Multi-Agent Training Objective
After balanced sampling, System 1 and System 2 are jointly optimized using the extended GRPO framework. The total loss is the sum of the losses of the two systems:
\[\mathcal{L}_{\text{total}} = \mathcal{L}_{\text{sys}_2} + \mathcal{L}_{\text{sys}_1}\]The loss for each system follows the GRPO objective, which includes a policy loss term and a KL-divergence regularization term to ensure that the model learns new policies without drifting too far from the original model.
Experimental Results
This paper conducted extensive experiments on the highly challenging HLE (Humanity’s Last Exam) benchmark and 7 knowledge-intensive question answering tasks.
Main Results
- HLE benchmark performance: On HLE, MARS outperformed all other open-source models, including WebThinker and C-3PO based on larger-parameter models, achieving a significant 3.86% improvement. This demonstrates that the dual-system paradigm can effectively enhance complex reasoning ability even when using only 7B/8B-scale models, significantly narrowing the gap with top-tier closed-source models.
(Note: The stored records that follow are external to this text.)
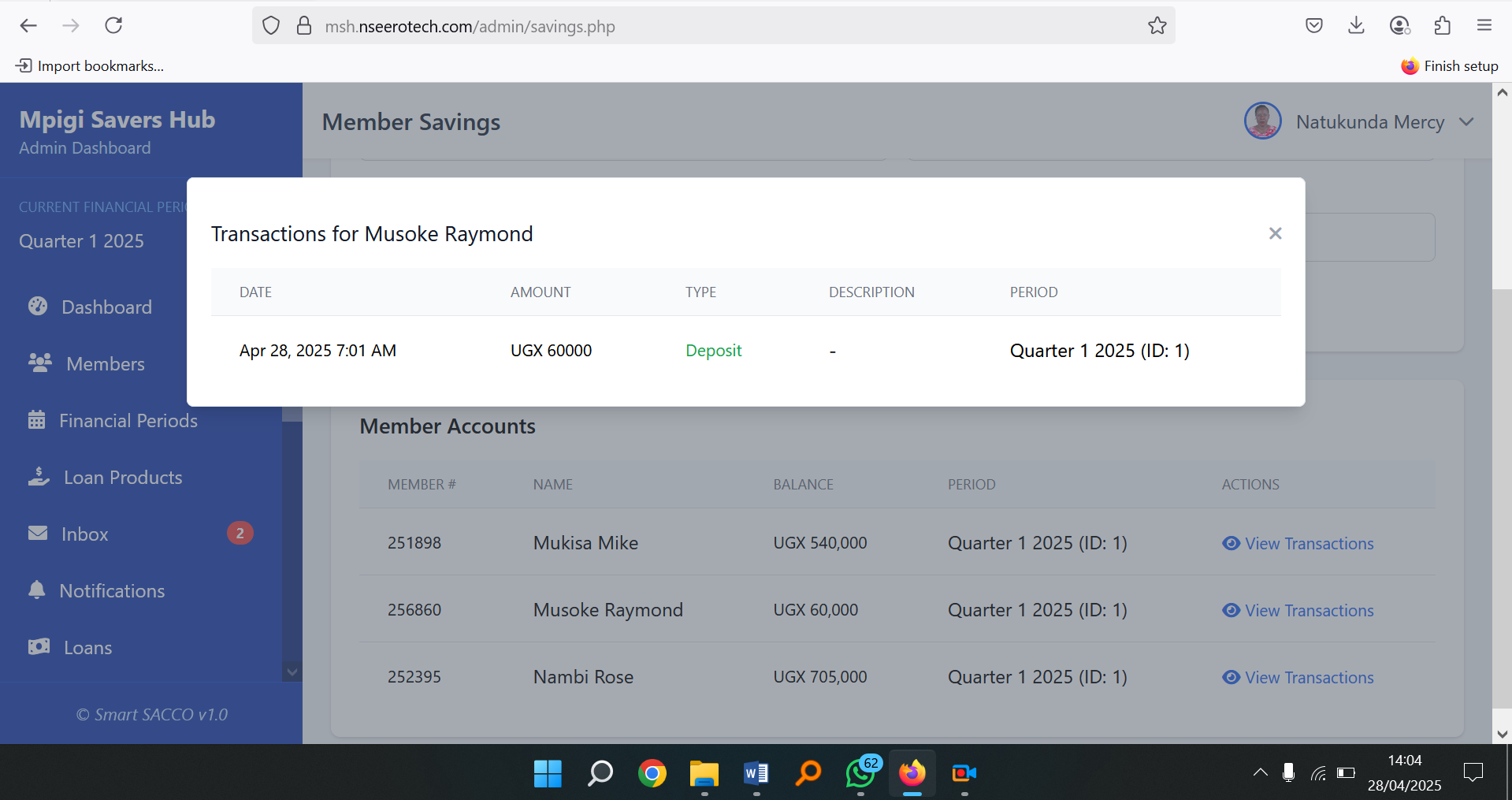The width and height of the screenshot is (1512, 800).
Task: Click the Inbox envelope icon
Action: (x=38, y=534)
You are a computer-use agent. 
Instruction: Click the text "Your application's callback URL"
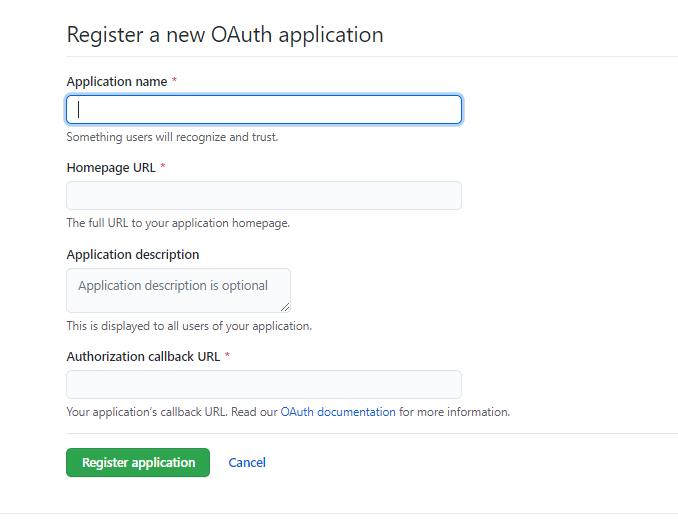point(146,412)

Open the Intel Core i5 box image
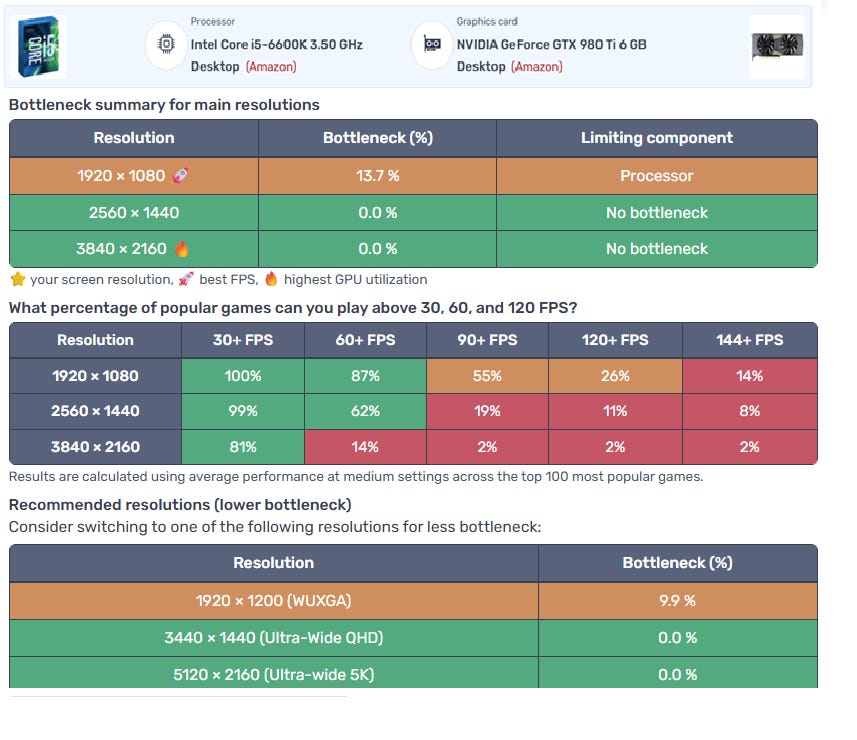42,46
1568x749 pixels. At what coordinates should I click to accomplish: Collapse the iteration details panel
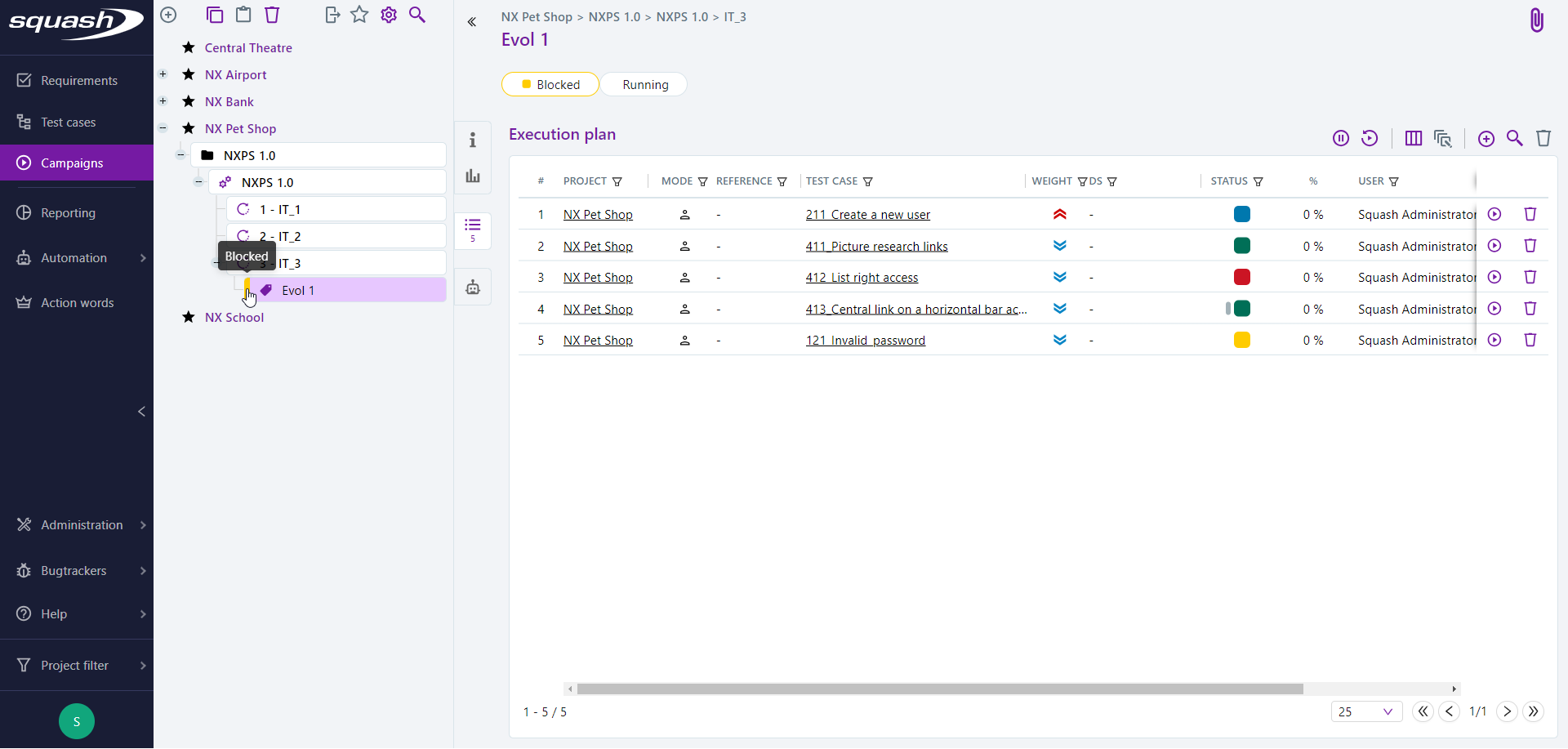tap(472, 22)
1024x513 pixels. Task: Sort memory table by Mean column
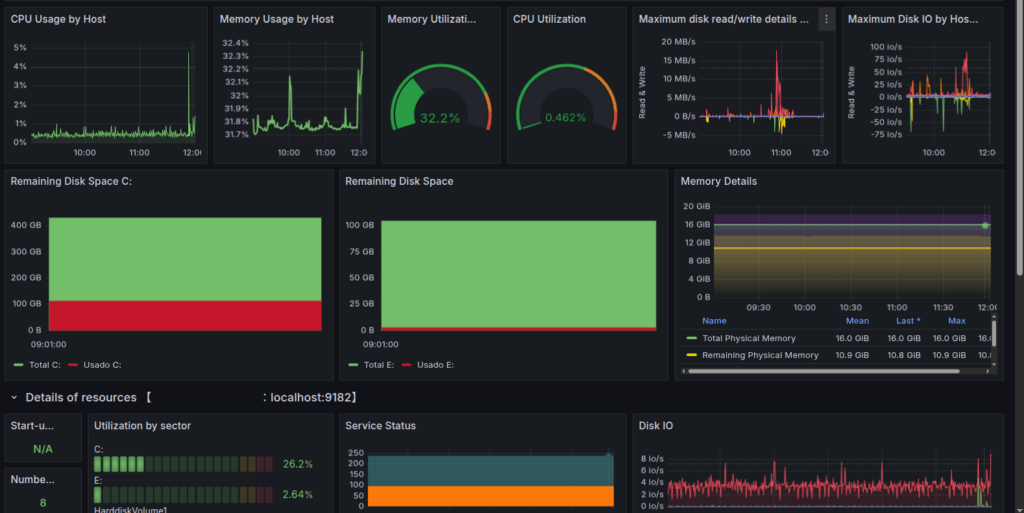(x=857, y=321)
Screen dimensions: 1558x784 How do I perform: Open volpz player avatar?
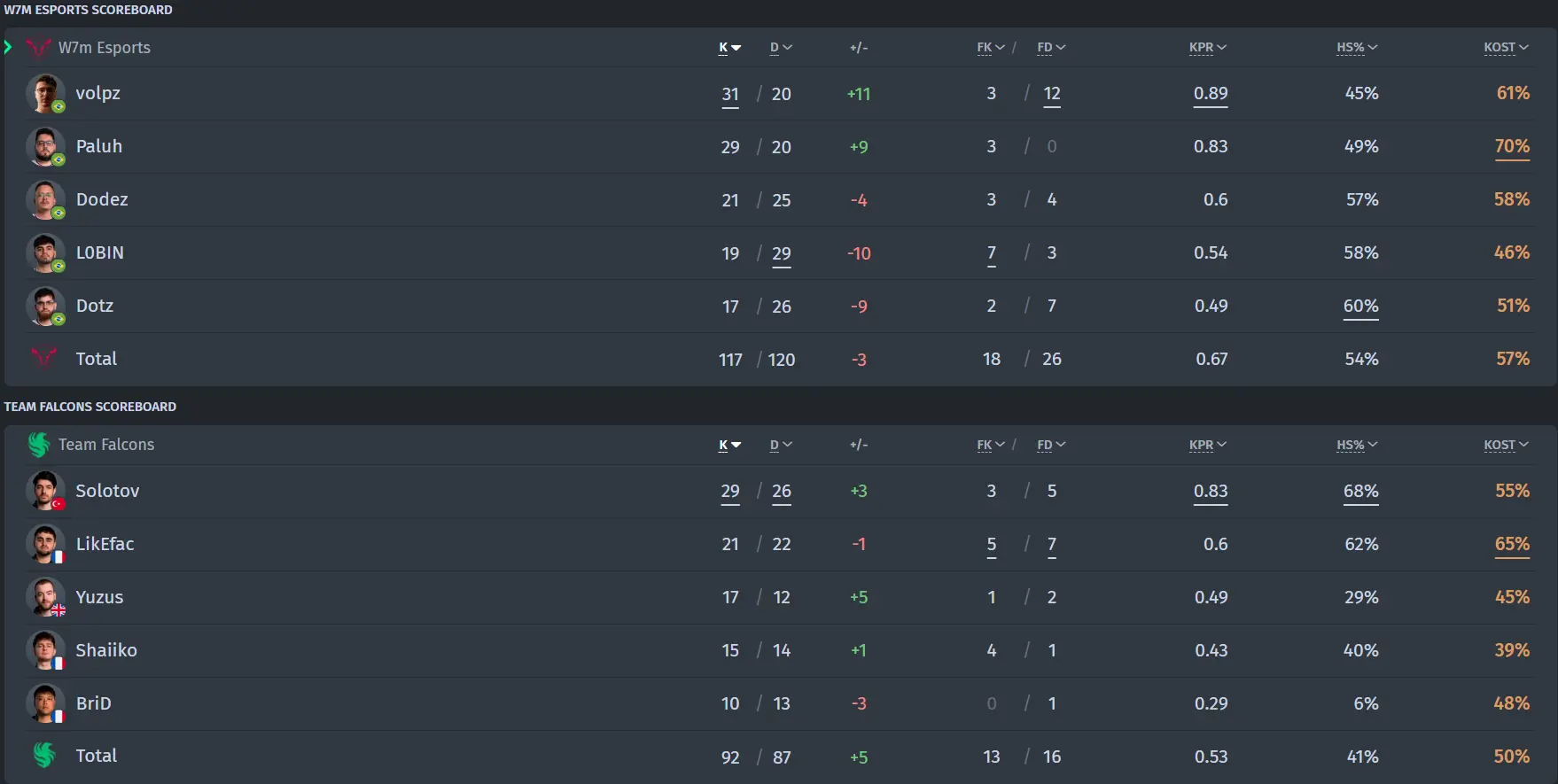[x=45, y=93]
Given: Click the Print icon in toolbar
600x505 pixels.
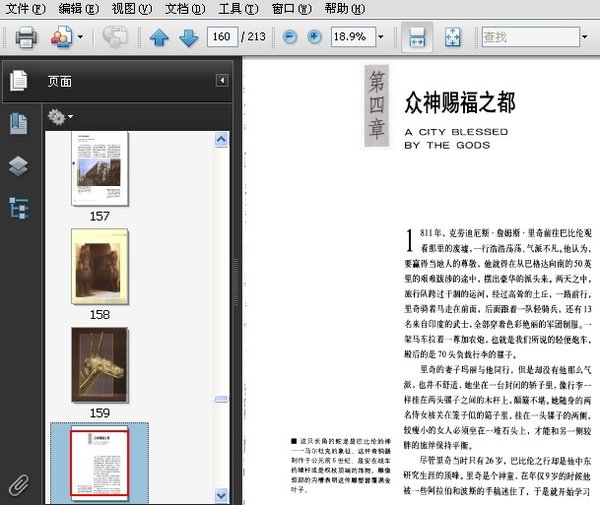Looking at the screenshot, I should pyautogui.click(x=26, y=38).
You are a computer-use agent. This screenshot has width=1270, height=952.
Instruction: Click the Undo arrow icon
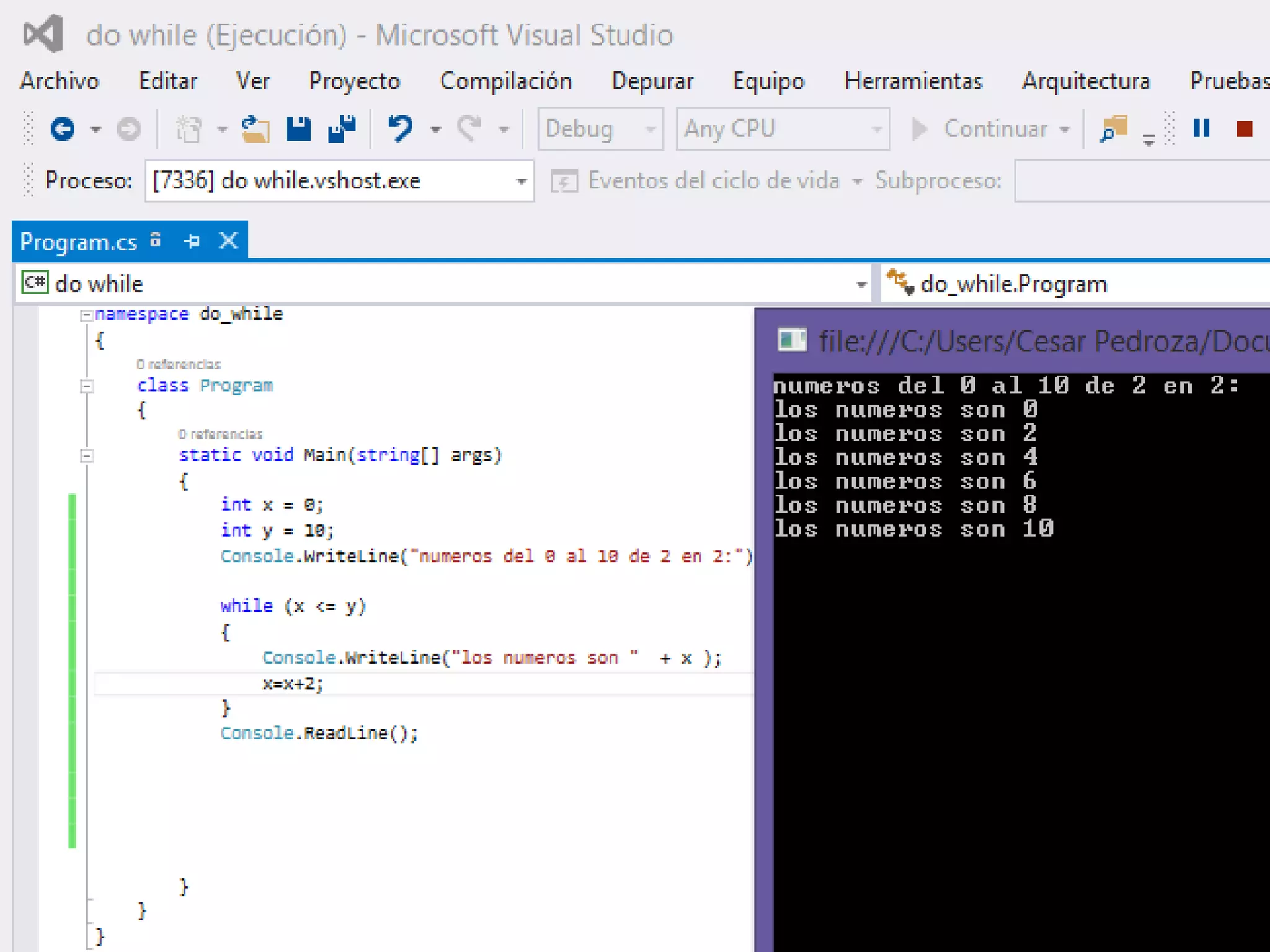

| Model | Overall (%) | Math | Physics | Chemistry | Biology/Medicine | CS/AI | Humanities & Social Sciences | Other |
|---|---|---|---|---|---|---|---|---|
| Qwen2.5-7B-Instruct | 2.51 | 3.51 | 1.97 | 1.83 | 2.89 | 3.12 | 1.70 | 2.65 |
| Qwen3-8B | 3.15 | 4.60 | 3.61 | 2.33 | 3.32 | 3.84 | 1.98 | 2.66 |
| MARS (Qwen2.5-7B) | 6.51 | 10.22 | 4.94 | 5.00 | 6.40 | 6.25 | 3.97 | 5.92 |
| MARS (Qwen3-8B) | 7.38 | 9.92 | 6.25 | 5.50 | 5.94 | 6.25 | 3.72 | 7.51 |
- Performance on knowledge-intensive tasks: Across 7 knowledge-intensive tasks, MARS achieved an average performance improvement of 8.9% over the previous SOTA method C-3PO. The advantage is especially pronounced on multi-hop tasks that require multi-step reasoning, with an average gain of 12.2%. This shows that MARS’s framework greatly enhances the model’s ability to integrate multi-source information for complex reasoning chains.
| Model | NQ | TriviaQA | PopQA | HotpotQA | 2Wiki | Musique | Bamboogle | Average |
|---|---|---|---|---|---|---|---|---|
| C-3PO | 78.4 | 82.5 | 60.1 | 63.8 | 66.8 | 49.3 | 59.4 | 65.76 |
| MARS | 84.5 | 89.8 | 65.3 | 74.1 | 78.2 | 62.7 | 68.8 | 74.77 |
| Gain | +6.1 | +7.3 | +5.2 | +10.3 | +11.4 | +13.4 | +9.4 | +8.9 |
Process Analysis and Ablation Study
- Training process analysis: The training curves show that, as training progresses, the HLE score steadily improves, the model learns to use multiple tools more frequently (from once per question to more than twice), and the response lengths generated by System 1 and System 2 also increase accordingly, indicating that both systems are learning to produce more detailed outputs.

- Ablation study: The ablation study on tools shows that different tools contribute uniquely to different subject areas. Removing the Python interpreter has the greatest impact on math and physics, while removing Google Scholar has the greatest impact on computer science. The full-featured MARS (with all tools) achieves the best overall performance, demonstrating the complementarity and necessity of a multi-tool combination.
| Tool | Overall (%) | Math | Physics | Chemistry | Biology/Medicine | CS/AI | Humanities & Social Sciences | Other |
|---|---|---|---|---|---|---|---|---|
| All | 7.38 | 9.92 | 6.25 | 5.50 | 5.94 | 6.25 | 3.72 | 7.51 |
| w/o Python | 6.47 | 8.38 | 5.27 | 7.50 | 6.40 | 6.25 | 3.21 | 5.81 |
| w/o Google | 6.00 | 9.07 | 3.30 | 5.50 | 5.48 | 6.25 | 4.22 | 5.81 |
| w/o Scholar | 7.15 | 10.22 | 5.92 | 5.50 | 5.48 | 3.12 | 3.97 | 9.09 |
Final Conclusion
The experimental results strongly demonstrate that the proposed MARS framework, by simulating dual-system cognition and optimizing with multi-agent reinforcement learning, can efficiently leverage massive external information and significantly improve model performance on various complex reasoning tasks without sacrificing computational efficiency. This method provides an effective paradigm for building more powerful and more efficient AI research and reasoning systems.